We recently wrote about the increase in short-dated delinquencies in FHA pools relative to loans in conforming pools. We took this as a sign of the disproportionate impact that inflation has on lower-income households. This is a useful observation, but it is limited by the lack of visibility on delinquencies of three-month duration or longer as these loans are often bought out of pools. To address this gap, we recently imported the FHA performance data. This data is not available at the loan level, but the aggregate characteristics are informative.
There are two main takeaways from these charts. First, while the 30- and 60-day DQs are very similar, the 90+ days delinquencies are significantly higher in the FHA performance data reflecting the loan buyouts mentioned above. Second, the FHA performance data contains information on foreclosures and bankruptcies that is not available in Ginnie Mae’s disclosure. These trends could prove a valuable indicator of financial impairment during a downturn.
We do not have a similar dataset for the GSEs, but there have so far been relatively much lower volumes of buyouts in the conforming space relative to the Government programs. This could, of course, change. The only complete source of information on the status of GSE loans comes from the Monthly Reports from each Enterprise.

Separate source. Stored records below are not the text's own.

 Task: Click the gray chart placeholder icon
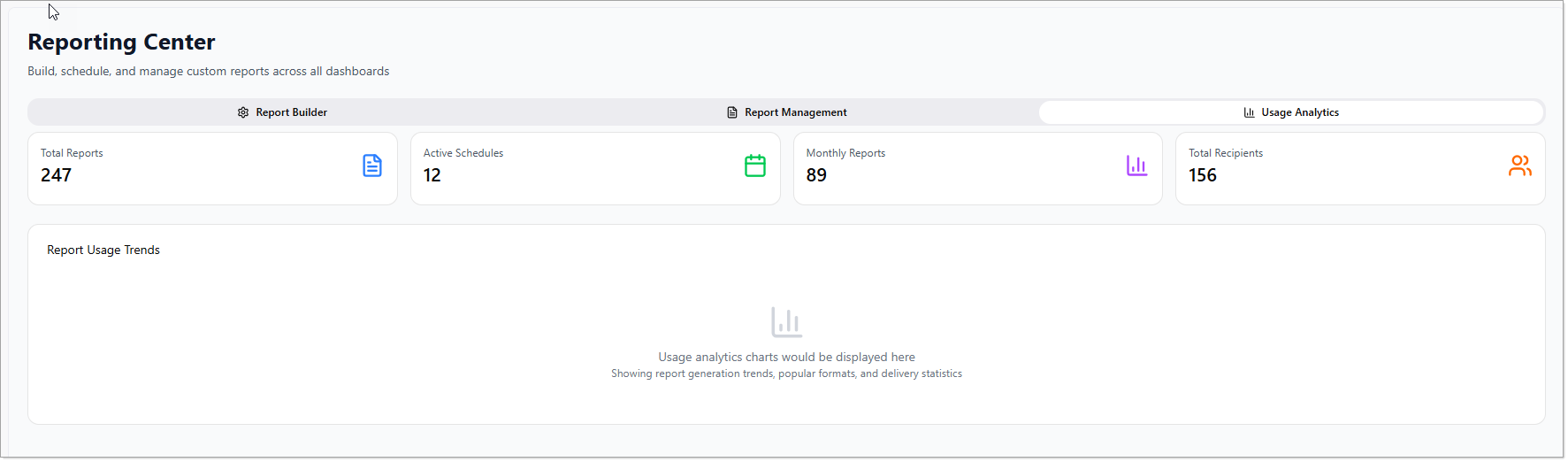click(786, 322)
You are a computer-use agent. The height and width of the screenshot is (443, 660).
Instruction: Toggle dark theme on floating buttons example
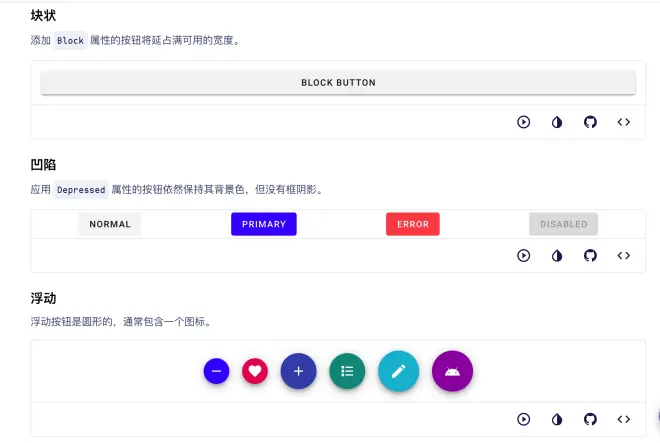click(x=557, y=419)
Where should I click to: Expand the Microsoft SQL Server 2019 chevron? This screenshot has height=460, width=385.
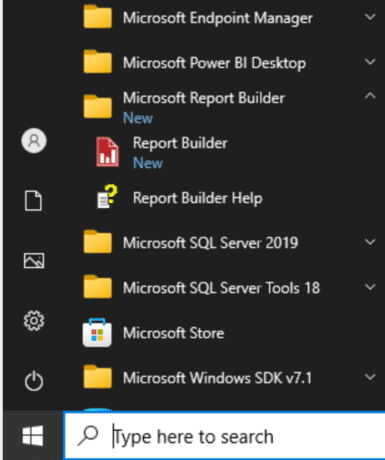pyautogui.click(x=370, y=242)
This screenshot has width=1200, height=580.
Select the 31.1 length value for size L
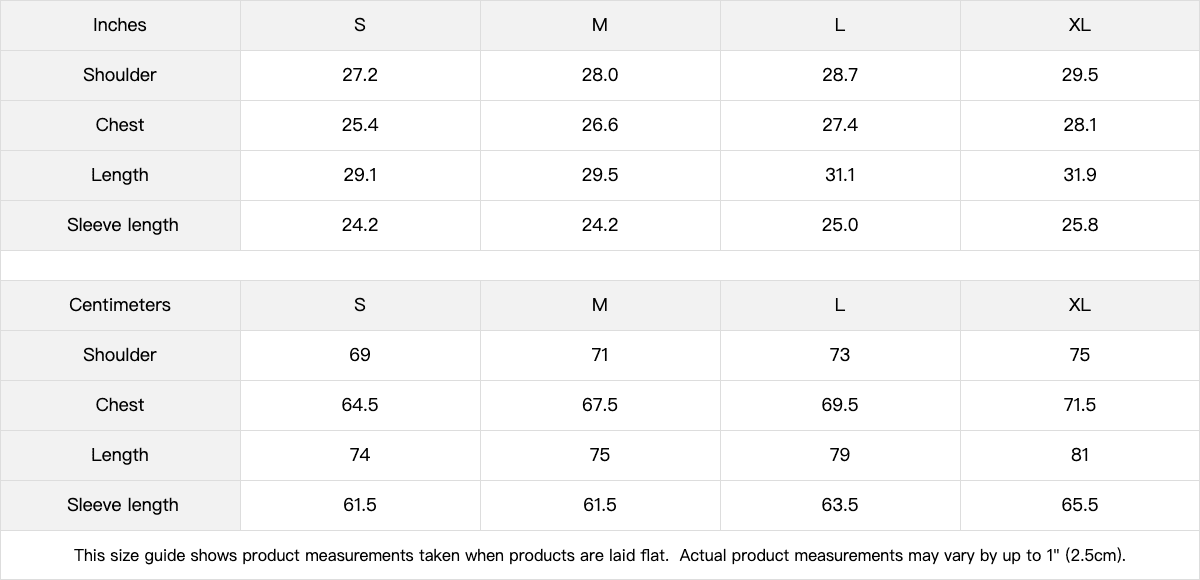click(840, 175)
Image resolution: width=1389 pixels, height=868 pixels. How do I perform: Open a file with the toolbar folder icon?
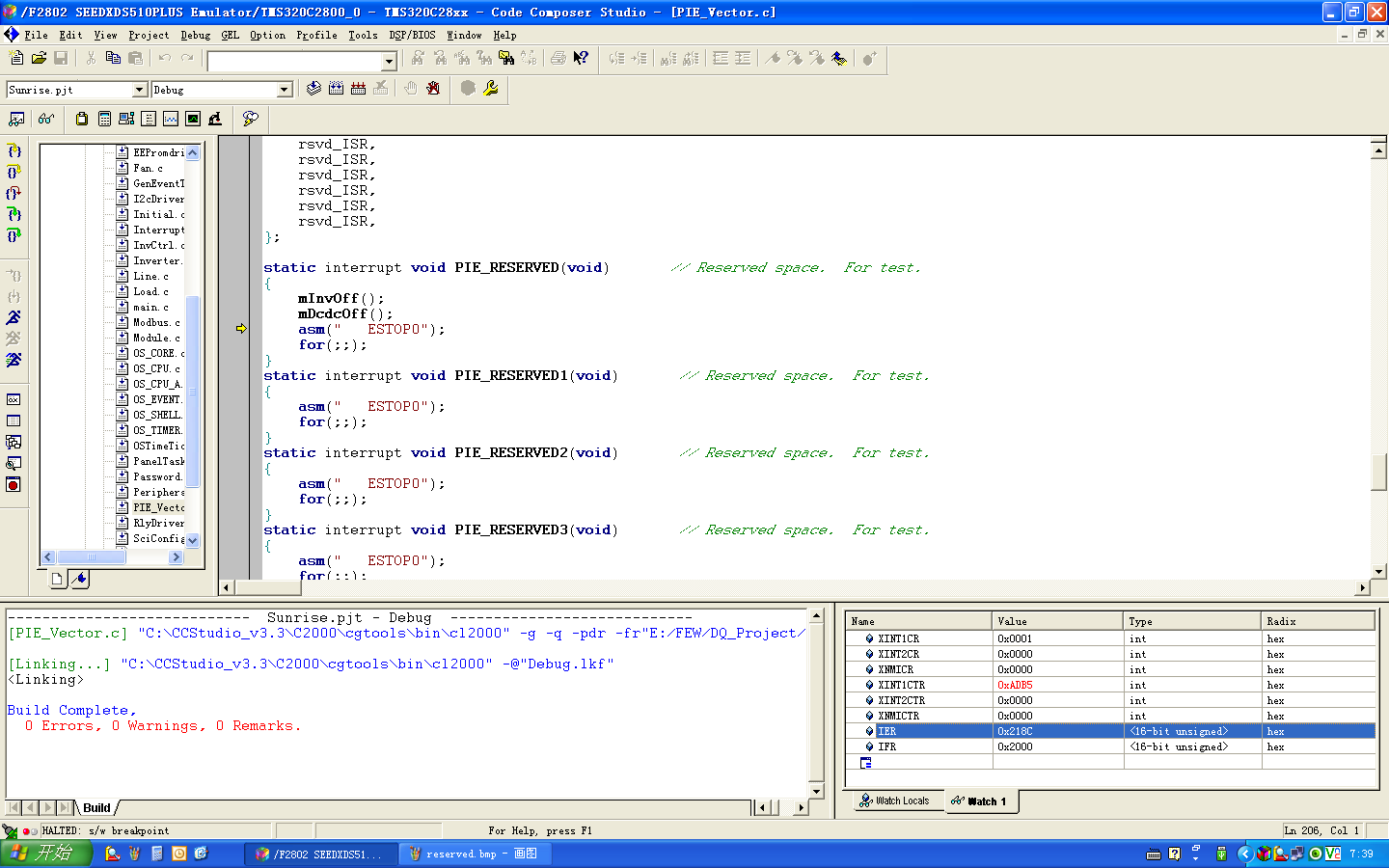point(39,59)
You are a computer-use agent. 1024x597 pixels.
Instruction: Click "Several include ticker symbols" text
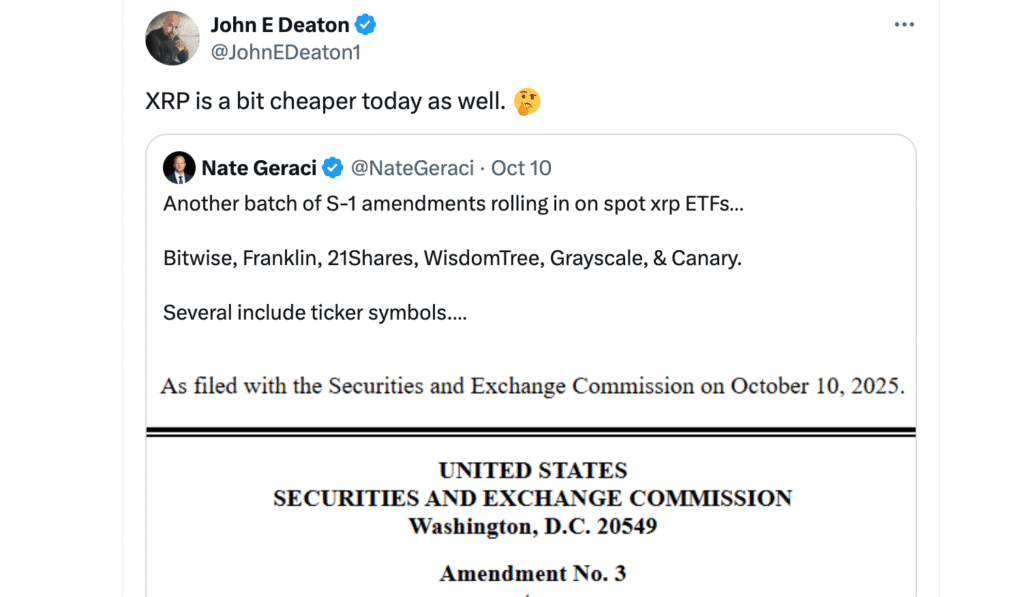point(315,312)
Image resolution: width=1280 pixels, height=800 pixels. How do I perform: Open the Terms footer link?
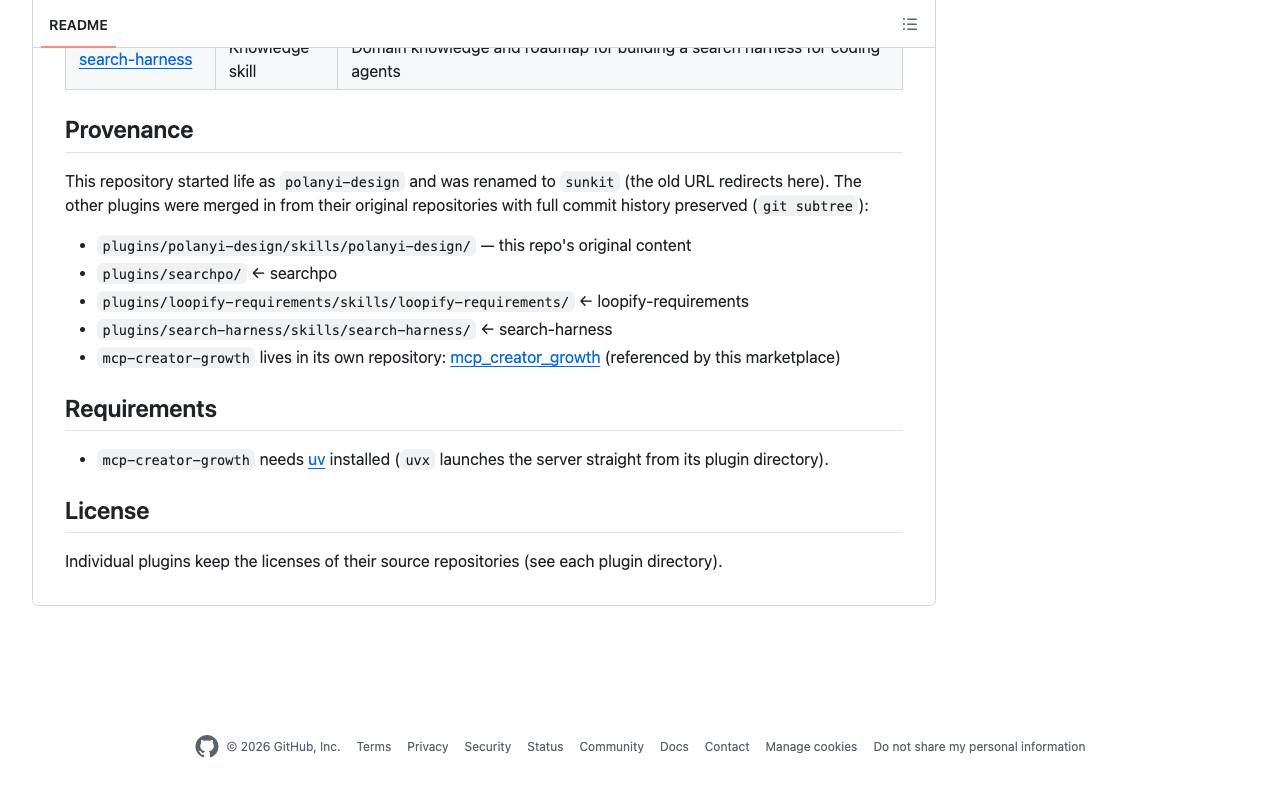(x=374, y=747)
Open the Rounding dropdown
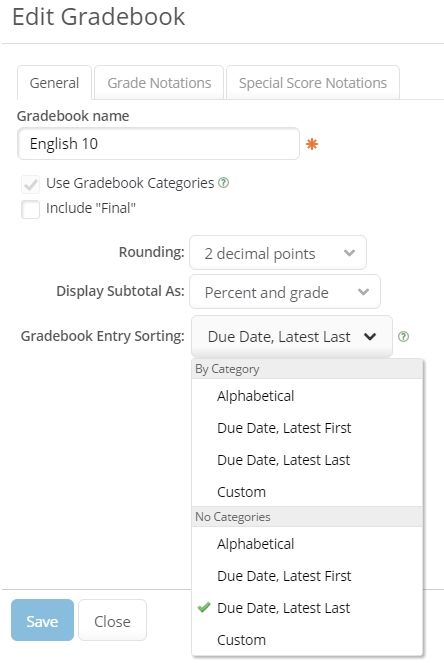The width and height of the screenshot is (444, 663). pos(278,253)
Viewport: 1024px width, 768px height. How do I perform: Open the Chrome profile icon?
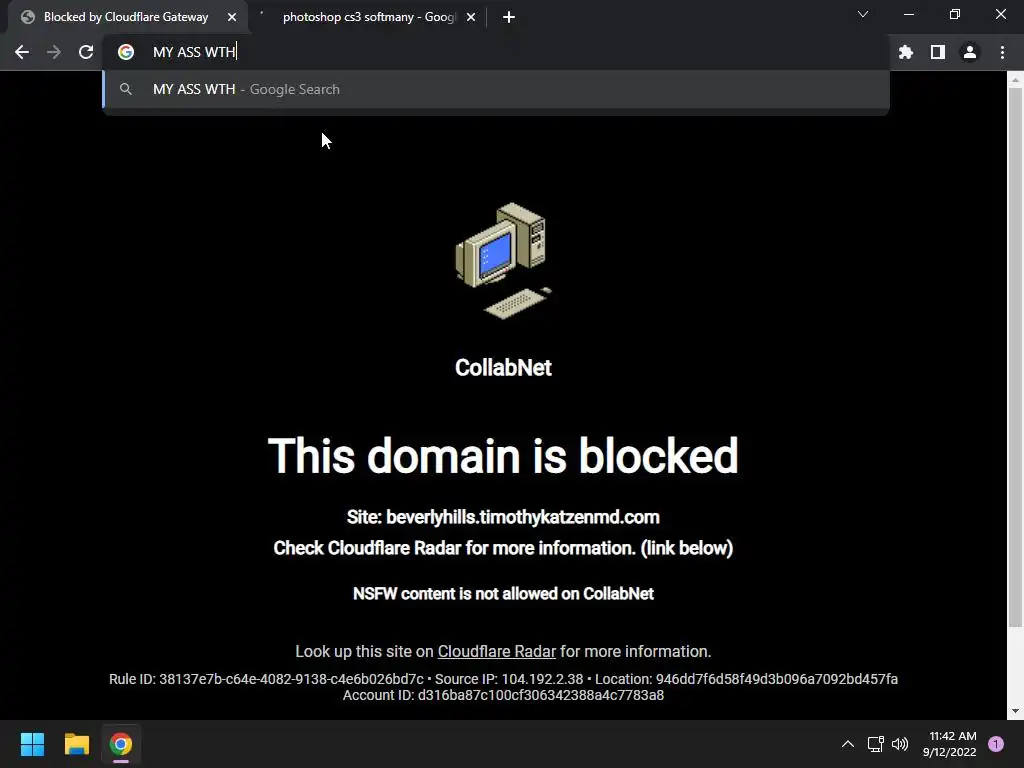click(970, 52)
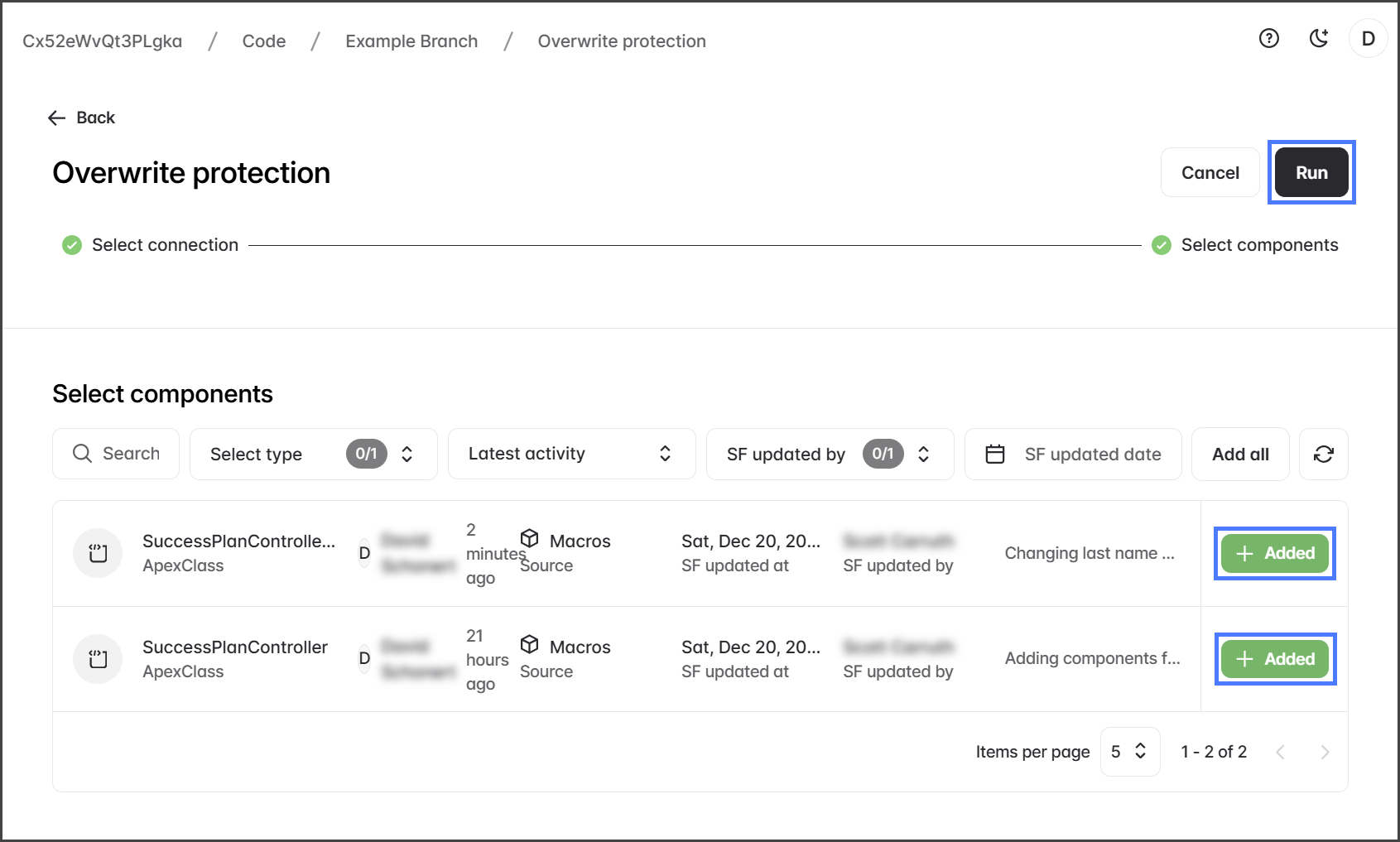Click the refresh components icon

pos(1323,454)
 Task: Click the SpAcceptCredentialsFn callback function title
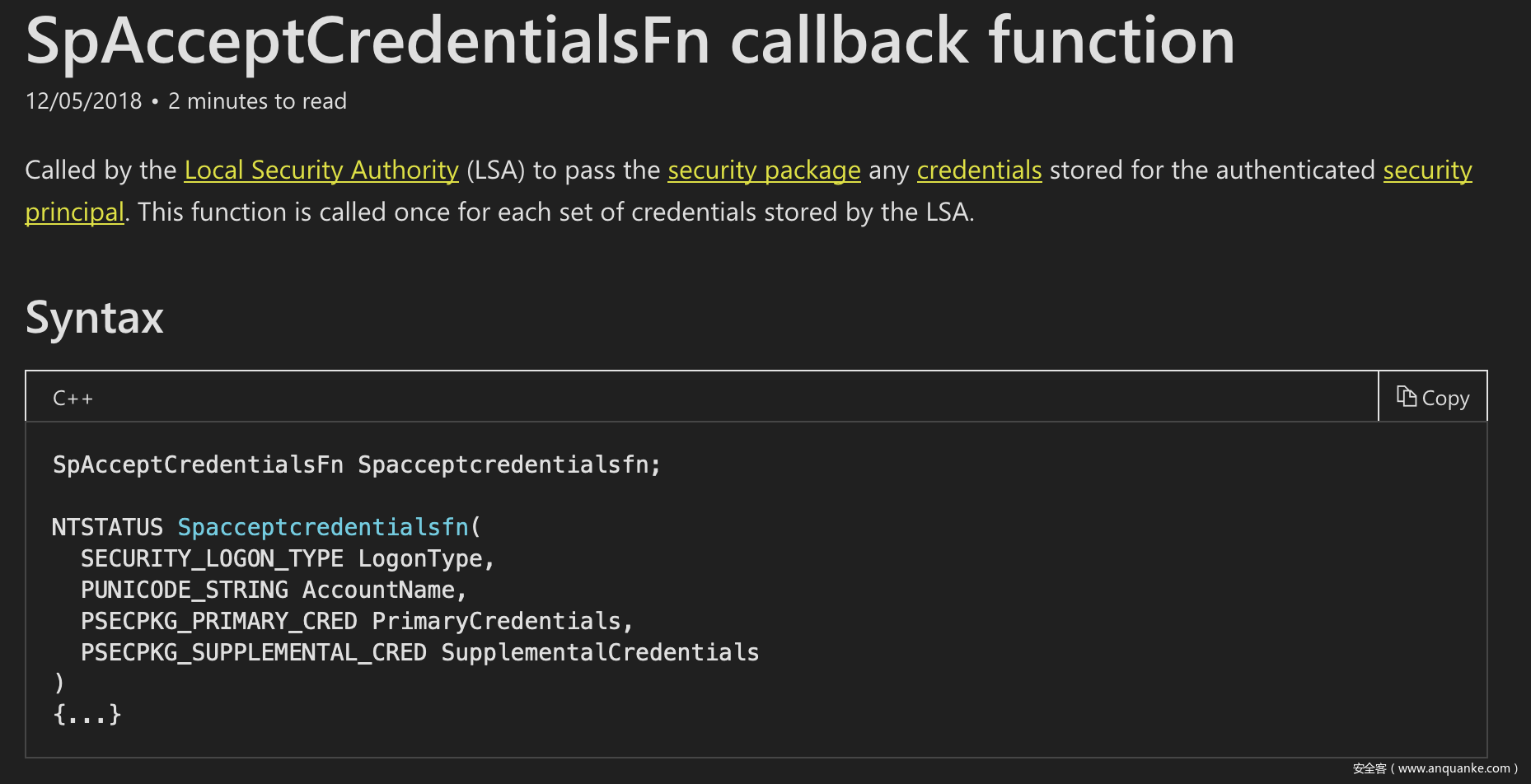[x=630, y=41]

Through the first half of 2022, conforming borrowers have shown no signs of increasing stress, while the month-over-month change rate of serious DQ rate for FHA borrowers slowed down to -0.01% in June 2022 from -0.13% in the previous month. With the Federal Reserve raising its benchmark interest rate range to 3.0% - 3.25%, it will be very interesting to see if FHA is a leading indicator for more well-off borrowers.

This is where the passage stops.